▶ _TEXT SHOWN_:
################

Low returns hurt cotton farming

Cotton ready to be harvested in a farm
Cotton ready to be harvested in a farm

Kenya has been losing atleast 4,210 cotton farmers every year for the last 38 years due to low returns and importation of cheaper ready fabric from China and India.

This translates to 160,000 farmers or 80 per cent of the estimated 200,000 farmers who practiced cotton farming in the mid 1980s when the industry was at its peak.

According to the Manufacturing Sector deep drive report released on Thursday last week,,the exodus has seen Kenya become a net importer of cotton as the current home production cannot satisfy the demand.

As at January this year,Fibre Crops Directorate under the Ministry of Agriculture reported that Cotton farmers were producing about 30,000 bales against 368,000 bales of lint.

However, the report states that the average annual lint production stood at only about20,000 bales as at June 2018. This is 71.42 per cent decrease compared to 1984 when 70,000 bales of lint were recorded.

The low production has seen a decrease in ginneries from the registered 24 to only about 10 due to the low production of lint. The ginneries have an installed capacity of approximately 140,000 bales annually, but the utilised capacity is a meagre 20,000 bales.

In addition only 15 of the 52 integrated textile mills devoted to yarn and fabric production are operational, operating at 40-50 per cent of the installed capacity.

This has led to a decrease in cotton spinning among other fibres hence a reduction in yarn production that was exported to Uganda, Rwanda and Tanzania in the 1990s.

################

▶ _DATA FOR ANALYSIS_:

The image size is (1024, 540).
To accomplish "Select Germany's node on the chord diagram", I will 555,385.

################

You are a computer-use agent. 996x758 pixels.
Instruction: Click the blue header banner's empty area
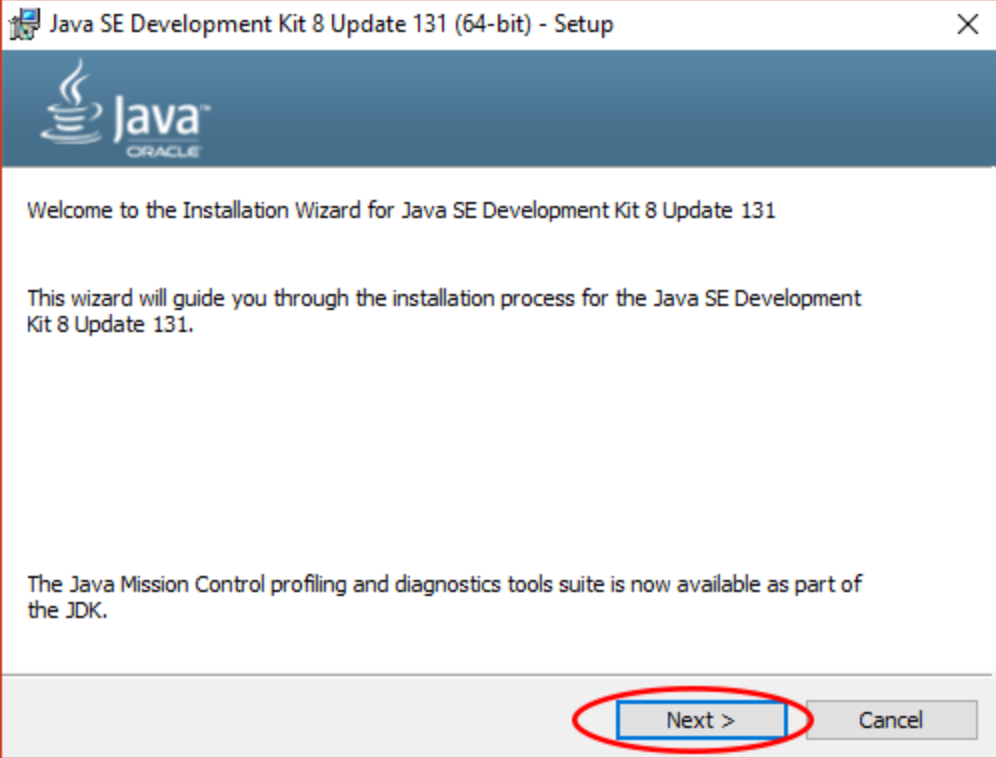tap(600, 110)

################

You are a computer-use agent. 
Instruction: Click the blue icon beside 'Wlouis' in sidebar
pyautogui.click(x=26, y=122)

################

Copy the cotton farming article word for word, beginning at "According to the" and stopping after "satisfy the demand.".

According to the Manufacturing Sector deep drive report released on Thursday last week,,the exodus has seen Kenya become a net importer of cotton as the current home production cannot satisfy the demand.